┌─ Given records
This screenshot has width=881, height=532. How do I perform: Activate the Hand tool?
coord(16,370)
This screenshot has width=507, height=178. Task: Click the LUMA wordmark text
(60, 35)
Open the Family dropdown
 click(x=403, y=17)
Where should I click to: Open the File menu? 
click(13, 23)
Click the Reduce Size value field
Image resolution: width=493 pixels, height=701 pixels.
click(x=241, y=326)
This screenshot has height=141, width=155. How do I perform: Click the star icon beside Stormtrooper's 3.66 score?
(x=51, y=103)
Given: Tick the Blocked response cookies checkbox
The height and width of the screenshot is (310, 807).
└─
Action item: Return the records in full. Omit nothing.

Answer for this exercise:
This screenshot has width=881, height=532. How do I perform: Activate the Hand tool?
coord(16,370)
This screenshot has width=507, height=178. Task: Click the LUMA wordmark text
(60, 35)
Open the Family dropdown
 click(x=403, y=17)
Where should I click to: Open the File menu? 
click(13, 23)
Click the Reduce Size value field
Image resolution: width=493 pixels, height=701 pixels.
click(x=241, y=326)
This screenshot has height=141, width=155. How do I perform: Click the star icon beside Stormtrooper's 3.66 score?
(x=51, y=103)
Given: Tick the Blocked response cookies checkbox
The height and width of the screenshot is (310, 807).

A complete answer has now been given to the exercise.